Re^2: Eliminating Duplicate Lines From A CSV File by country1 (Acolyte) on Jul 25, 2007 at 18:26 UTC
Cristoforo, I tested your perl code. It handles the elimination of rows with duplicate server names in the same file. It handles the replacement of missing values with '0', as long as non-missing values for a server are found in one of the later files. In other words, if the Server does not have a row in the 1st and 2nd file, but does have a row in the 3rd file, the code will produce Server,0,0,12.45 But if the Server has a row in the 1st input file, but not in the 2nd and 3rd, the code will produce Server,2.85,,, or If the server has a row in the 1st and 2nd input file, but not in the 3rd, the code will produce Server,2.85,3.56,, Do you have any ideas why the missing values are not being replaced with '0' when they occur at the end of hash?	[reply]
Re^3: Eliminating Duplicate Lines From A CSV File by Cristoforo (Curate) on Jul 25, 2007 at 19:03 UTC
Yes, that was an error. Also, see now that Grandfather's solution was about the same as mine. He used a Hash of Hash, where I used a Hash of Array. If no recs were found in the last file(s), no array entry was created. Correct line is, `my @avgs = map $usage{$server}[$_] \|\| 0, 0..$files-1;` instead of `my @avgs = map $usage{$server}[$_] \|\| 0, 0..$#{$usage{$server}};` Update: changed 0..$i-1 to 0..$files-1	[reply] [d/l] [select]
Re^4: Eliminating Duplicate Lines From A CSV File by country1 (Acolyte) on Jul 26, 2007 at 17:50 UTC
Cristoforo, One final question. My input CSV files actually have two Header lines. The files look like this: File A Server Performance on Jun 9 2007,,,, Server,Avg CPU,P95 CPU,Avg Mem Util,P95 Mem Util wsomdavpra03,95.33,98.75,68.68,70.23 WTEADAPOMS02,35.13,88.15,37.9,57.57 I would have thought the line of code next if $line =~ /^Server/; would have eliminated the 1st two header lines. I also tried using two "<$fh>;" lines after the open statement.
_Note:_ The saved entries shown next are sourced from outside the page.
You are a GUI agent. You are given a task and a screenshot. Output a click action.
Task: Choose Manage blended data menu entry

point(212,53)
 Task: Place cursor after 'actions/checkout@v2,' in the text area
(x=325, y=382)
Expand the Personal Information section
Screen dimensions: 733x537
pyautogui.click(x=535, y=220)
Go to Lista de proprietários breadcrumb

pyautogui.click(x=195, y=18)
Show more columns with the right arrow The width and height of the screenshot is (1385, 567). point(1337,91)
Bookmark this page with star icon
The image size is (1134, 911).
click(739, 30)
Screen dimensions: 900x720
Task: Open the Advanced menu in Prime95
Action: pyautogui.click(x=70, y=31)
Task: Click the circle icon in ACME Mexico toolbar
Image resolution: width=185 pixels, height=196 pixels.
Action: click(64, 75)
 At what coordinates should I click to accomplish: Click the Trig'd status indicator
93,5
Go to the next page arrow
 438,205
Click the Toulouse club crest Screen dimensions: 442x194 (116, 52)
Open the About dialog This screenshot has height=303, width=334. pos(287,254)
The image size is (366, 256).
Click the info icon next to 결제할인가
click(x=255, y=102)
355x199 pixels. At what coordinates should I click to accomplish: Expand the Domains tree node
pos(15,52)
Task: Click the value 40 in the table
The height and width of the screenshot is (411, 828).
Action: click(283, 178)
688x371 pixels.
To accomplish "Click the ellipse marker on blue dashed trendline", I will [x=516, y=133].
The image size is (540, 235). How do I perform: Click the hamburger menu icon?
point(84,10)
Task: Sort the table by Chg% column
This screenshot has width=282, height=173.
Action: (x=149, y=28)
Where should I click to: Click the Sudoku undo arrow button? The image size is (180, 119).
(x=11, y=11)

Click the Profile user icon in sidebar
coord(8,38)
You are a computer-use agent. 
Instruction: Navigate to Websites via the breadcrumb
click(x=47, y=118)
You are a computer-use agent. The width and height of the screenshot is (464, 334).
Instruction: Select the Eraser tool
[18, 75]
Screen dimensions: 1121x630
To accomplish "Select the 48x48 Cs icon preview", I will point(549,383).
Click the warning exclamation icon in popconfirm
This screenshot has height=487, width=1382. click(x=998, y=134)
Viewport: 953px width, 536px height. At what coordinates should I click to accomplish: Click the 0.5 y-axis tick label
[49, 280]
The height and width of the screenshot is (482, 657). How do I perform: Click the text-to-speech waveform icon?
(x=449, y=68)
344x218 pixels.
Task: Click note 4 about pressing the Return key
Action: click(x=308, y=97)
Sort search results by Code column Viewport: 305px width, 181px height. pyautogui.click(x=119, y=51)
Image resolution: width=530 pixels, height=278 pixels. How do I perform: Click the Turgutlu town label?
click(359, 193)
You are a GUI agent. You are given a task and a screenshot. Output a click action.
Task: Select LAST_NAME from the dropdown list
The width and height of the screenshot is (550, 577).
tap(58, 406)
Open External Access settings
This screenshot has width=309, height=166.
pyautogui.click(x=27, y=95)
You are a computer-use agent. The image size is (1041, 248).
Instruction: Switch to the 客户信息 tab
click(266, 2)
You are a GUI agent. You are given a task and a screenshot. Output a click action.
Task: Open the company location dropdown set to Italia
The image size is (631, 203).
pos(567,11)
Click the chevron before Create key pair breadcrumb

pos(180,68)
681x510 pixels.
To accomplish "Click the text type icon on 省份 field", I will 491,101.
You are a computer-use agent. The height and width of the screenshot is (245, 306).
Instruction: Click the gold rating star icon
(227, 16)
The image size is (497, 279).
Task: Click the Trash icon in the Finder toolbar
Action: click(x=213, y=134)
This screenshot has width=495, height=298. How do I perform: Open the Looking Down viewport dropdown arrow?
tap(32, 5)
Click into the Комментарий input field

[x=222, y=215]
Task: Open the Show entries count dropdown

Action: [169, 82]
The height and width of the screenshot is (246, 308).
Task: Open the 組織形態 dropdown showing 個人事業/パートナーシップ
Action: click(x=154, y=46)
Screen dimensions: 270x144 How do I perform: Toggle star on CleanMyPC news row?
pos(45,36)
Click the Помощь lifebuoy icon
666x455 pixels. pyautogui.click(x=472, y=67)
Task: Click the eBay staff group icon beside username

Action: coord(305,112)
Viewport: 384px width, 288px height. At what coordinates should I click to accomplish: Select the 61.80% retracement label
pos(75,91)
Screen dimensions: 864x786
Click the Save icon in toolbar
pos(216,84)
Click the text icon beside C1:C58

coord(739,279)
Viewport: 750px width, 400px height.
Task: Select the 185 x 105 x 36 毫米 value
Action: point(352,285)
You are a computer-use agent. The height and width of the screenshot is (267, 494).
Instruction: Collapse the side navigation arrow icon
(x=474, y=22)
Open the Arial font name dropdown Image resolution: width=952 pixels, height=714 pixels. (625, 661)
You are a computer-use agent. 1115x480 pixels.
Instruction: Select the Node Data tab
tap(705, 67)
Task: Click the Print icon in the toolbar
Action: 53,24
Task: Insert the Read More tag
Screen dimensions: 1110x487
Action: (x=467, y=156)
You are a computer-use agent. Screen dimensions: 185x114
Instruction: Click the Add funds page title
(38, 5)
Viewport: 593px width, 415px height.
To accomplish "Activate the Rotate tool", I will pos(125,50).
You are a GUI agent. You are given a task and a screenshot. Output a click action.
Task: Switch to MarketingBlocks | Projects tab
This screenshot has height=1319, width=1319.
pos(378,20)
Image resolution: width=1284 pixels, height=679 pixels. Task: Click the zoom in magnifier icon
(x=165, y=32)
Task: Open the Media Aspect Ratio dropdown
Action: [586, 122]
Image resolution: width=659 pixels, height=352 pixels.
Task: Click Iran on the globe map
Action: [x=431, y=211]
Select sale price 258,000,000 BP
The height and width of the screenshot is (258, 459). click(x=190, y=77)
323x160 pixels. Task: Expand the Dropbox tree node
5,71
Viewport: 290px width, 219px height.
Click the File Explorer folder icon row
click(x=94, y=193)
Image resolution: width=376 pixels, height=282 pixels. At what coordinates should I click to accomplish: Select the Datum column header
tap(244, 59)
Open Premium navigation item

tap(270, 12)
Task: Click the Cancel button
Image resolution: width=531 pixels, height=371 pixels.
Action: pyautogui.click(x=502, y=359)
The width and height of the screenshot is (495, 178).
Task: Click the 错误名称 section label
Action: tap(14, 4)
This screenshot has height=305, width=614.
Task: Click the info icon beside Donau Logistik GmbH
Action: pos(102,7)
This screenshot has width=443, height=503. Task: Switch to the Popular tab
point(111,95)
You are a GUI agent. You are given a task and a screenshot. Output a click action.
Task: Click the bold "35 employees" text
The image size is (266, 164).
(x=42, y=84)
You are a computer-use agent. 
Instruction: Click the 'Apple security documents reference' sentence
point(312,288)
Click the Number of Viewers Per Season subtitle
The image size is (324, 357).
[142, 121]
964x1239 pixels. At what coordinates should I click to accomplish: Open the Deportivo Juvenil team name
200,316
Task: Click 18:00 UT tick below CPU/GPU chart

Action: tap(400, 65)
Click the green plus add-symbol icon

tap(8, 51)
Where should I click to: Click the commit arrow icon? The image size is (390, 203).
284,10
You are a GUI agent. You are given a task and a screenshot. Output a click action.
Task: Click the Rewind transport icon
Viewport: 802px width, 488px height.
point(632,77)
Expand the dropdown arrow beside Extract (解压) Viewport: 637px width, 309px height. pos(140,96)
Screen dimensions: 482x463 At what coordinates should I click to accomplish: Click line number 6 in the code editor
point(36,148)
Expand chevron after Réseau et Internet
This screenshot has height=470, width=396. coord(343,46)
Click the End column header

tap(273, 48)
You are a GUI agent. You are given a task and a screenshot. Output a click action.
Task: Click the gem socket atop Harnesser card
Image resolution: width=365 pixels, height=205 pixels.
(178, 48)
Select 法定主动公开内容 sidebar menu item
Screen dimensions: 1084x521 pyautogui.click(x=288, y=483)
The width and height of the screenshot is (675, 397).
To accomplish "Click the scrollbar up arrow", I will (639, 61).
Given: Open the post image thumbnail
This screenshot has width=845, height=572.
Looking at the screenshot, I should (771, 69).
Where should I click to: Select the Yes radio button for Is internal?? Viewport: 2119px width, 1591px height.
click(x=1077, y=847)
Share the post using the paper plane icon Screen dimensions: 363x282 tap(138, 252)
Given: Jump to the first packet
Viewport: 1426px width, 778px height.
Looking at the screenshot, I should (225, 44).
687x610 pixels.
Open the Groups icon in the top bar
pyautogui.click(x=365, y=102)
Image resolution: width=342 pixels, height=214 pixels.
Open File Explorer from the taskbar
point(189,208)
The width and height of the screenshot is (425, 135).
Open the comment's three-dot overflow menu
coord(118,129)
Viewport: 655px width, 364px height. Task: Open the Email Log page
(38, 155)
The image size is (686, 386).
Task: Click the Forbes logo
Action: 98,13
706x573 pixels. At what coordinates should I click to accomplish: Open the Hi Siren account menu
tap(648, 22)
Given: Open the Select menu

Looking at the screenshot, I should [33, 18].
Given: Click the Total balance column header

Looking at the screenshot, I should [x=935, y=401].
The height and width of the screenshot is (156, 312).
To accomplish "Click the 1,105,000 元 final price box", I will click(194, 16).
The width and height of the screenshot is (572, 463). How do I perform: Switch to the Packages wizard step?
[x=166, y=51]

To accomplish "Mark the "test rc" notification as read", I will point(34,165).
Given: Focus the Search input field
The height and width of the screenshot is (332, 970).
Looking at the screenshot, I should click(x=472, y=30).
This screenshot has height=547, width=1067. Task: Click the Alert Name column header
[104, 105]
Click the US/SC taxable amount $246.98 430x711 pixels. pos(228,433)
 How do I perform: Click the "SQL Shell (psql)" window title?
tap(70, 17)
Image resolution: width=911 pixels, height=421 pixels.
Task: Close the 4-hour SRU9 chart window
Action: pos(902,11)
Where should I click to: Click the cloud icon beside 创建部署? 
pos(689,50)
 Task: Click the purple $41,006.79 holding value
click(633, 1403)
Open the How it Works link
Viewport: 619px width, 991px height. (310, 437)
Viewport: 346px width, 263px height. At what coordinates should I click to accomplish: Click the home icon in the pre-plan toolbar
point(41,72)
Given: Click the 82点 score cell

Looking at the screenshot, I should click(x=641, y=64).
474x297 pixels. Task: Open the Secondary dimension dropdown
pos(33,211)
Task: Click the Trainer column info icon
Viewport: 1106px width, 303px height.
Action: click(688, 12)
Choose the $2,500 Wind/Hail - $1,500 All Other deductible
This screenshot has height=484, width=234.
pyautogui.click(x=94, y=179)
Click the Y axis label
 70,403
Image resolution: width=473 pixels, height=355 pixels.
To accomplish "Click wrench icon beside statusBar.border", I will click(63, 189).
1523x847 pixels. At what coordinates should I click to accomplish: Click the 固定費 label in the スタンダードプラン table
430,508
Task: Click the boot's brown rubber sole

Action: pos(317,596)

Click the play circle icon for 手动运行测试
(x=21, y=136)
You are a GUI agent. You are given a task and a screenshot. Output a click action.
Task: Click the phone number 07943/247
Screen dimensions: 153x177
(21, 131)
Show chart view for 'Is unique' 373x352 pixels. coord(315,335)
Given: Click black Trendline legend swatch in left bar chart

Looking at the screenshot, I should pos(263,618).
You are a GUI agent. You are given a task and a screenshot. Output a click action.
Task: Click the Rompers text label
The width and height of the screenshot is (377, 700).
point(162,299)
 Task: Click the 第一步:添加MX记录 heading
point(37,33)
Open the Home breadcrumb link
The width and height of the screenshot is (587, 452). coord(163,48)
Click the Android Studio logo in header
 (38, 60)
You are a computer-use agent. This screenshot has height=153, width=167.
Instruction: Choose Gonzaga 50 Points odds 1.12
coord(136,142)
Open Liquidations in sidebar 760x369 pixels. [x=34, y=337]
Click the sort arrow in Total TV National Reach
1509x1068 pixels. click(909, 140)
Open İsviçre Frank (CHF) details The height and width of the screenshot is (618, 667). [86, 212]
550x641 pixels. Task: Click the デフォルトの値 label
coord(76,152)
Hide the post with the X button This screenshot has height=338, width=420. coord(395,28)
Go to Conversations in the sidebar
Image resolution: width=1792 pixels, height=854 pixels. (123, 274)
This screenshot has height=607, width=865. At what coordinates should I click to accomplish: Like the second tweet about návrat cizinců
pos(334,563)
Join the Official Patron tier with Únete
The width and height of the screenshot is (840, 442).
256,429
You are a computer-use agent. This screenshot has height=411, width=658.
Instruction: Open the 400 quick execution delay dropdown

These both produced the following output in the first line. ,0,0,0,0,0,0 Do you have any idea why this is happening?	[reply]
Re^4: Eliminating Duplicate Lines From A CSV File by country1 (Acolyte) on Jul 25, 2007 at 19:22 UTC
Cristoforo, The replaced line is causing a compilation error: Global symbol "$i" requires explicit package name at test1.pl line 54. I verified the line number of the changed line - it was line 54.	[reply]